:: MATERIAL FOR THIS TASK

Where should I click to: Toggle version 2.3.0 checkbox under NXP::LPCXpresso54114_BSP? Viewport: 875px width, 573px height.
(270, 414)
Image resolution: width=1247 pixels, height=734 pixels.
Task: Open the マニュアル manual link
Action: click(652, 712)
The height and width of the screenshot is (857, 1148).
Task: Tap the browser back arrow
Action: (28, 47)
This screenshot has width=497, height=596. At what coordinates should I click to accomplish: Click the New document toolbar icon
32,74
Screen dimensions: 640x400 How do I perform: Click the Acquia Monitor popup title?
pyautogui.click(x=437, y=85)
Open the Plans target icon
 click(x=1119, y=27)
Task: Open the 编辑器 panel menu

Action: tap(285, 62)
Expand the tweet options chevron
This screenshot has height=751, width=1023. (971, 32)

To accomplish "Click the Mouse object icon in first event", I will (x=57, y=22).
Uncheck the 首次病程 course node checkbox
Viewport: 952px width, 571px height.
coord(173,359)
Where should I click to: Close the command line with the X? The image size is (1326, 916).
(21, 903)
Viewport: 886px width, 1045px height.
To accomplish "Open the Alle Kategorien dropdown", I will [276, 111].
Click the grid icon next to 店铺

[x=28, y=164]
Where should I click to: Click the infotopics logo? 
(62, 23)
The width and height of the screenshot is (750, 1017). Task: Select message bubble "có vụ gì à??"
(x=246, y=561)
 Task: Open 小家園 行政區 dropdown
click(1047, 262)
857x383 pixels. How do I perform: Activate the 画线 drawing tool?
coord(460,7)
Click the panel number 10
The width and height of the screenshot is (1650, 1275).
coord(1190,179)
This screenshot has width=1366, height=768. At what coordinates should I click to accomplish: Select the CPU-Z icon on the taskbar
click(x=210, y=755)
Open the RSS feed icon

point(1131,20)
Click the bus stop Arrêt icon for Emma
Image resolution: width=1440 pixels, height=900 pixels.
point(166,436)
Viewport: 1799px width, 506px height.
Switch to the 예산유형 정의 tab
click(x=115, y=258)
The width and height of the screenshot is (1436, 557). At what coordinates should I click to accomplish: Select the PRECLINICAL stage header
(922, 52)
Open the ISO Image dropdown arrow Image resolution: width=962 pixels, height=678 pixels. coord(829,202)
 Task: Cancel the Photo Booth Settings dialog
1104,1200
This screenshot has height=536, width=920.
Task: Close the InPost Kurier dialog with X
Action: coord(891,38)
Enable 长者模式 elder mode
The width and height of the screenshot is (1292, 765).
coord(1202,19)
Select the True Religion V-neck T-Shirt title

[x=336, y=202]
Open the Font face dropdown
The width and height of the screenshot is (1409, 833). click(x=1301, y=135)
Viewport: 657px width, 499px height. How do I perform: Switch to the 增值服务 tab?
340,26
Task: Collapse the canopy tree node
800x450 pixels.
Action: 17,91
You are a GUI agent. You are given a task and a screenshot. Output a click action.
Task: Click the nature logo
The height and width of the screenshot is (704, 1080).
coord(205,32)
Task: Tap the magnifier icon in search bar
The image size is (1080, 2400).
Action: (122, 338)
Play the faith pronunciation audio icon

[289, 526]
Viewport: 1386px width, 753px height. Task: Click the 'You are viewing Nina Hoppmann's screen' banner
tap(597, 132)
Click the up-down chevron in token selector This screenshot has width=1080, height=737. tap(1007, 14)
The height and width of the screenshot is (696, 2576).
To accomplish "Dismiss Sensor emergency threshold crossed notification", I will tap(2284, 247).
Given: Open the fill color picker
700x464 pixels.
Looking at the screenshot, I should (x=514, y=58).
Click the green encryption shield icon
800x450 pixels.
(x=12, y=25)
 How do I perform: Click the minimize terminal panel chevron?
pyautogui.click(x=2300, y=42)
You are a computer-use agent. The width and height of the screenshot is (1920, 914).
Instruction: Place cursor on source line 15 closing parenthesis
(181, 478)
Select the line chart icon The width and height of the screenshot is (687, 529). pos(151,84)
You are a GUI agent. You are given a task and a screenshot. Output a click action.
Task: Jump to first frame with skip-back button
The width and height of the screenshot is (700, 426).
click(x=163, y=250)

::::

> [WHAT NEEDS TO BE DONE]: Repeat the data. Keep every word the same.

> [WRITTEN SOLUTION]:
Where should I click to: Toggle version 2.3.0 checkbox under NXP::LPCXpresso54114_BSP? Viewport: 875px width, 573px height.
(270, 414)
Image resolution: width=1247 pixels, height=734 pixels.
Task: Open the マニュアル manual link
Action: click(652, 712)
The height and width of the screenshot is (857, 1148).
Task: Tap the browser back arrow
Action: (28, 47)
This screenshot has width=497, height=596. At what coordinates should I click to accomplish: Click the New document toolbar icon
32,74
Screen dimensions: 640x400 How do I perform: Click the Acquia Monitor popup title?
pyautogui.click(x=437, y=85)
Open the Plans target icon
 click(x=1119, y=27)
Task: Open the 编辑器 panel menu

Action: tap(285, 62)
Expand the tweet options chevron
This screenshot has height=751, width=1023. (971, 32)

To accomplish "Click the Mouse object icon in first event", I will (x=57, y=22).
Uncheck the 首次病程 course node checkbox
Viewport: 952px width, 571px height.
coord(173,359)
Where should I click to: Close the command line with the X? The image size is (1326, 916).
(21, 903)
Viewport: 886px width, 1045px height.
To accomplish "Open the Alle Kategorien dropdown", I will [276, 111].
Click the grid icon next to 店铺

[x=28, y=164]
Where should I click to: Click the infotopics logo? 
(62, 23)
The width and height of the screenshot is (750, 1017). Task: Select message bubble "có vụ gì à??"
(x=246, y=561)
 Task: Open 小家園 行政區 dropdown
click(1047, 262)
857x383 pixels. How do I perform: Activate the 画线 drawing tool?
coord(460,7)
Click the panel number 10
The width and height of the screenshot is (1650, 1275).
coord(1190,179)
This screenshot has width=1366, height=768. At what coordinates should I click to accomplish: Select the CPU-Z icon on the taskbar
click(x=210, y=755)
Open the RSS feed icon

point(1131,20)
Click the bus stop Arrêt icon for Emma
Image resolution: width=1440 pixels, height=900 pixels.
point(166,436)
Viewport: 1799px width, 506px height.
Switch to the 예산유형 정의 tab
click(x=115, y=258)
The width and height of the screenshot is (1436, 557). At what coordinates should I click to accomplish: Select the PRECLINICAL stage header
(922, 52)
Open the ISO Image dropdown arrow Image resolution: width=962 pixels, height=678 pixels. coord(829,202)
 Task: Cancel the Photo Booth Settings dialog
1104,1200
This screenshot has height=536, width=920.
Task: Close the InPost Kurier dialog with X
Action: coord(891,38)
Enable 长者模式 elder mode
The width and height of the screenshot is (1292, 765).
coord(1202,19)
Select the True Religion V-neck T-Shirt title

[x=336, y=202]
Open the Font face dropdown
The width and height of the screenshot is (1409, 833). click(x=1301, y=135)
Viewport: 657px width, 499px height. How do I perform: Switch to the 增值服务 tab?
340,26
Task: Collapse the canopy tree node
800x450 pixels.
Action: 17,91
You are a GUI agent. You are given a task and a screenshot. Output a click action.
Task: Click the nature logo
The height and width of the screenshot is (704, 1080).
coord(205,32)
Task: Tap the magnifier icon in search bar
The image size is (1080, 2400).
Action: (122, 338)
Play the faith pronunciation audio icon

[289, 526]
Viewport: 1386px width, 753px height. Task: Click the 'You are viewing Nina Hoppmann's screen' banner
tap(597, 132)
Click the up-down chevron in token selector This screenshot has width=1080, height=737. tap(1007, 14)
The height and width of the screenshot is (696, 2576).
To accomplish "Dismiss Sensor emergency threshold crossed notification", I will tap(2284, 247).
Given: Open the fill color picker
700x464 pixels.
Looking at the screenshot, I should (x=514, y=58).
Click the green encryption shield icon
800x450 pixels.
(x=12, y=25)
 How do I perform: Click the minimize terminal panel chevron?
pyautogui.click(x=2300, y=42)
You are a computer-use agent. The width and height of the screenshot is (1920, 914).
Instruction: Place cursor on source line 15 closing parenthesis
(181, 478)
Select the line chart icon The width and height of the screenshot is (687, 529). pos(151,84)
You are a GUI agent. You are given a task and a screenshot. Output a click action.
Task: Jump to first frame with skip-back button
The width and height of the screenshot is (700, 426).
click(x=163, y=250)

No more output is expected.